:: Data for this task

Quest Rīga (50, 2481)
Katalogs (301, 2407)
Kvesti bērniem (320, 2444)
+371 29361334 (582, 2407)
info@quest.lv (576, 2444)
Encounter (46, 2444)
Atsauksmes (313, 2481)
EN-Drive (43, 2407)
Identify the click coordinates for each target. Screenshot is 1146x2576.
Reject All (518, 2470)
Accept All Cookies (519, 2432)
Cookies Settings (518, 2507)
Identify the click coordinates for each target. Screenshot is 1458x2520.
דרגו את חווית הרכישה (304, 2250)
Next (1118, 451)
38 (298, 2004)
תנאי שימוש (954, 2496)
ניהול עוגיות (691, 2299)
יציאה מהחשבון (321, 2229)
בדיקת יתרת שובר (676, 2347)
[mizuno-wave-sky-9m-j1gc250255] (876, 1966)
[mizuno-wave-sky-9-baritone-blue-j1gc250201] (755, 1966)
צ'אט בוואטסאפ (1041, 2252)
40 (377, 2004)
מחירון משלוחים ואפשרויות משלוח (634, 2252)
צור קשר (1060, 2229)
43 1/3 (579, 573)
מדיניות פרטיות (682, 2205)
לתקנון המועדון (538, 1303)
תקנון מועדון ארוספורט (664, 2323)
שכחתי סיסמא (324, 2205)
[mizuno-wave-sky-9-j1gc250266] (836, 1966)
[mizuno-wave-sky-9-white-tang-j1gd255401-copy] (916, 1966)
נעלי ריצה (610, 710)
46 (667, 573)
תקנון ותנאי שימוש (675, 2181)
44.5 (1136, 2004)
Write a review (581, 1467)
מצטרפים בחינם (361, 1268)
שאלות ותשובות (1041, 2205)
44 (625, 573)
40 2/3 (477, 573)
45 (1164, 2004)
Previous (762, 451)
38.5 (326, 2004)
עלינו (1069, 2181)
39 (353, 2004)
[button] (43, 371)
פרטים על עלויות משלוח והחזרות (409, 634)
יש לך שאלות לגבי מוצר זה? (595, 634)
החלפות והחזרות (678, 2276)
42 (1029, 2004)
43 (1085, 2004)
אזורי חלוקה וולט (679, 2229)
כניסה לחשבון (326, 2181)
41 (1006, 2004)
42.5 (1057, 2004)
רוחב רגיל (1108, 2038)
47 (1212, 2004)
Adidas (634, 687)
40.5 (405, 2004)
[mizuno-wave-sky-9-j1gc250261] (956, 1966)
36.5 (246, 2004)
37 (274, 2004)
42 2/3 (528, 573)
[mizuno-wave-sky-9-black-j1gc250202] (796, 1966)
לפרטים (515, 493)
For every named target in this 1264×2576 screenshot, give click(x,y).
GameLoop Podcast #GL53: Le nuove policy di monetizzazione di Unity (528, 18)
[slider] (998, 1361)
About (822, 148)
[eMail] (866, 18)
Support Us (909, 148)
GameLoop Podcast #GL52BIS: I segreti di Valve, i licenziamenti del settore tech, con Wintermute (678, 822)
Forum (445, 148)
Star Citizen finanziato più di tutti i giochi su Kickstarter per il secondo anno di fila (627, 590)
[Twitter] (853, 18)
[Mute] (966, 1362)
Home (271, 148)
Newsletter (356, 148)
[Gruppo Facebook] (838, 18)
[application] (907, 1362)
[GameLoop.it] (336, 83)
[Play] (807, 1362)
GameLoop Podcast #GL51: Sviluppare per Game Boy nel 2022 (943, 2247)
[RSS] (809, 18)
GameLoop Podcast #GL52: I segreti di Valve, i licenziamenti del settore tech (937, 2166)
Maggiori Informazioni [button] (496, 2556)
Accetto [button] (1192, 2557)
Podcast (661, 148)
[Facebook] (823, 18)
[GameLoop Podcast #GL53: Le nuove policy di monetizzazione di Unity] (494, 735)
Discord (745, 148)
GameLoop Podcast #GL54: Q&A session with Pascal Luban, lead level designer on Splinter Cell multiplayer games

::::

**Task details**.
Beginning at the line with "[mizuno-wave-sky-9-black-j1gc250202] (796, 1966)" and ending at the line with "Support Us (909, 148)", reproduce each line of the data above exactly, and add no other lines.

**Task answer**.
[mizuno-wave-sky-9-black-j1gc250202] (796, 1966)
לפרטים (515, 493)
For every named target in this 1264×2576 screenshot, give click(x,y).
GameLoop Podcast #GL53: Le nuove policy di monetizzazione di Unity (528, 18)
[slider] (998, 1361)
About (822, 148)
[eMail] (866, 18)
Support Us (909, 148)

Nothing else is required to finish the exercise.